# STATED EXERCISE A:
According to the article on the Pentagon's China report, how many pages long is the Pentagon paper?
# STATED EXERCISE B:
Extend the article on the Pentagon's China report, starting right after its final sentence.

# DOCUMENT SECTION:
Pentagon’s annual report on the Chinese military was presented to the US Congress last month. Entitled “Military and Security Development Involving the People’s Republic of China”, it purports to be an objective assessment. In reality, the paper is a part of the Obama administration’s increasingly aggressive campaign to undercut Chinese influence, particularly in Asia.

 

The 74-page Pentagon paper is aimed at fueling suspicion about China’s strategic intentions. Beijing’s “lack of transparency”, it declared, has increased the danger of “misunderstanding and miscalculation”. Reinforcing these fears, it noted: “Current trends in China’s military capabilities are a major factor in changing East Asian military balances and could provide China with a force capable of conducting a range of military operations in Asia well beyond Taiwan.”

 

The report came as the Obama administration is seeking to strengthen strategic ties throughout Asia. At an Association of South East Asian Nations (ASEAN) forum in July, US Secretary of State Hillary Clinton openly sided with Vietnam and other South East Asian countries against China’s claims in the South China Sea. Over the past two months, the Pentagon has held joint naval exercises with Vietnam and South Korea, and is planning another US-South Korean naval operation in the Yellow Sea despite China’s protests.

# DATASET EXTRACT:

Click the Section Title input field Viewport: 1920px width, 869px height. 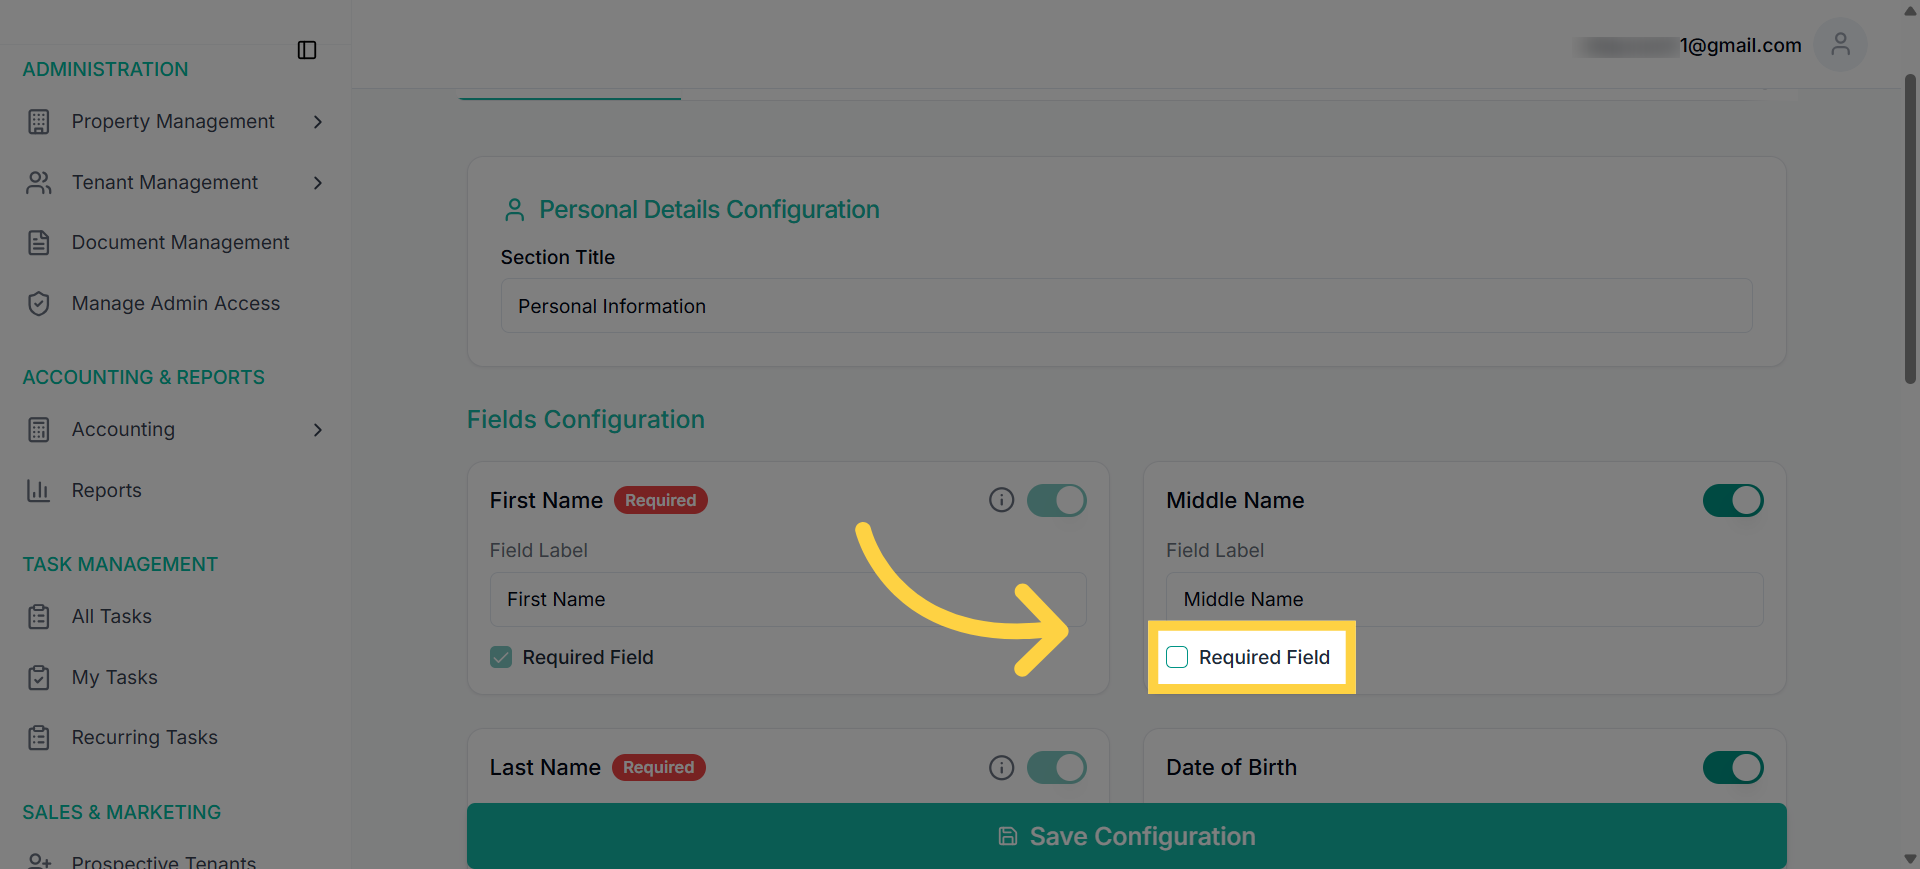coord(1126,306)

# RESULT A:
74 pages

# RESULT B:
The Pentagon report deliberately inflated the “China threat” and, deliberately played down the fact that the US military retains undisputed military supremacy including in Asia. According to Pentagon estimates, China’s military spending last year was $150 billion—double Beijing’s official figure. Whether accurate or not, China’s defence budget is dwarfed by that of the US which was $660 billion in 2009.

 

American allies and strategic partners immediately seized on the Pentagon report to justify their own military expansion. Japan’s defence ministry declared it would “keep paying attention to China’s military trend as it will have a significant impact on security in the region.” In the name of countering Chinese naval expansion, Tokyo announced plans in July to enlarge its submarine fleet from 18 to 20—the first increase since 1976, when Japan set a limit on the size of its submarine fleet.

 

The Indian media paid particular attention to the Pentagon’s claim that, “Beijing remains concerned with persistent disputes along China’s shared border with India and the strategic ramifications of India’s rising economic, political and military power”. The report warned that China had deployed advanced CSS-5 intermediate ballistic missiles and planned to deploy airborne troops to the border region against India. The US report made no mention of Washington’s strategic partnership with New Delhi, aimed at counteracting China in South Asia, or India’s own rapid military expansion.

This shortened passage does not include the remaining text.